Crédit Agricole CIB has supported the Central American Bank for Economic Integration (CABEI) as joint bookrunner and sole sustainability coordinator on a USD 2 billion, three-year social bond.
The transaction is the largest bond issuance in CABEI’s history and the biggest social or sustainability bond issued to date by a Latin American-headquartered multilateral development bank.
The bond priced at SOFR mid-swap plus 49 basis points, the tightest US dollar benchmark spread achieved by CABEI, and inside both its own and peers’ secondary curves, effectively resetting the regional MDB curve. Despite aggressive tightening during execution, investor demand remained strong.

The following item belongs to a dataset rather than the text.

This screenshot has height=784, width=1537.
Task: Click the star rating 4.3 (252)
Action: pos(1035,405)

The orderbook was the highest quality recorded for CABEI, with central banks, official institutions and Tier I asset managers accounting for a significant share of demand. The issuance also attracted 35 new investors, including several new central banks and official institutions.

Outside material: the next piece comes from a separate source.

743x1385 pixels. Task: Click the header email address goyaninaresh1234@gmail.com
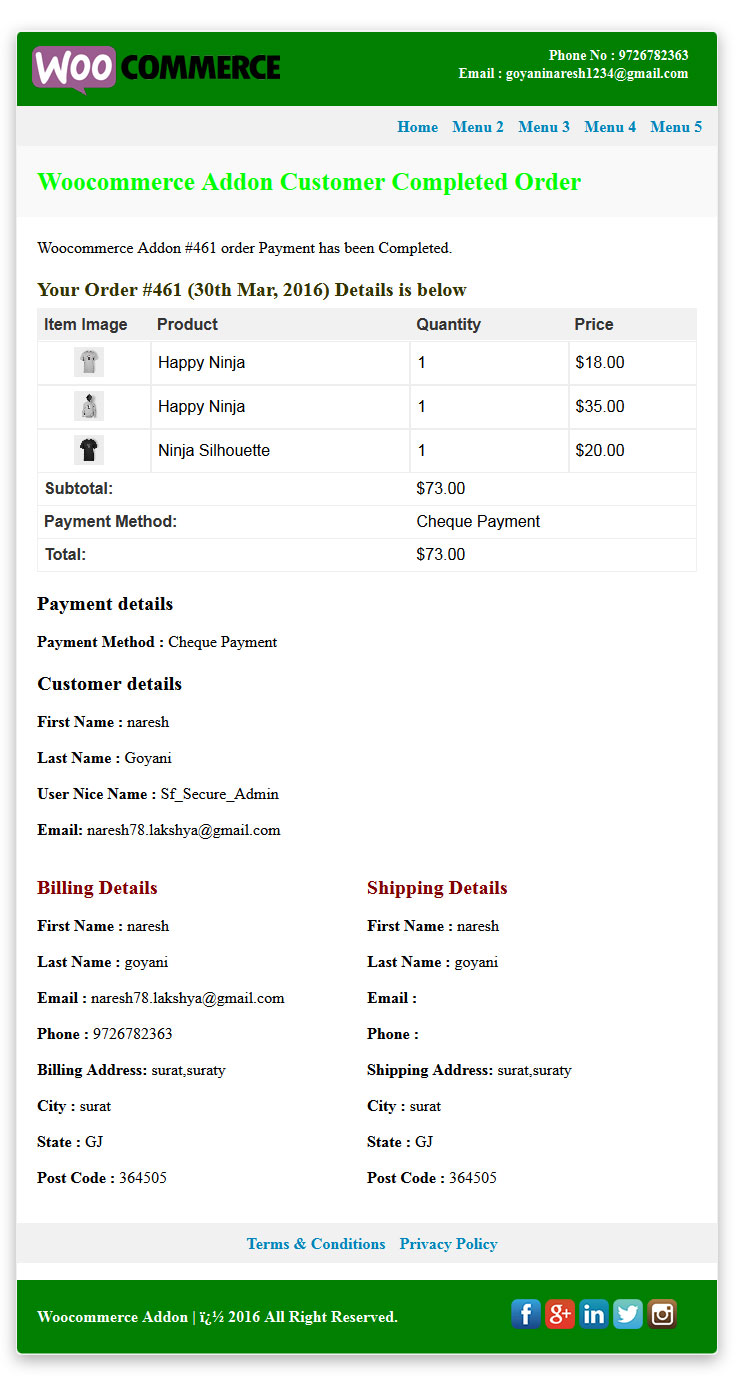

Proceeds will be allocated to eligible social projects in line with CABEI’s Sustainable Bond Framework. CABEI received orders that doubled those of its previous benchmark, achieved at a significantly tighter spread, reflecting improved ratings, diversification and funding costs over the past year.
Rodrigo Gonzalez, Director, DCM, New York, said: “The strong demand at a tighter spread shows investors are responding to the positive credit developments CABEI has delivered over the past 12 months.”
Romina Reversi, Head of Sustainable Investment Banking, Americas, added: “Acting as sole sustainability coordinator on this landmark social bond highlights both robust investor demand and issuer appetite for sustainable finance as we enter 2026.”
Crédit Agricole CIB has supported CABEI in sustainable finance since its inaugural green bond in 2019.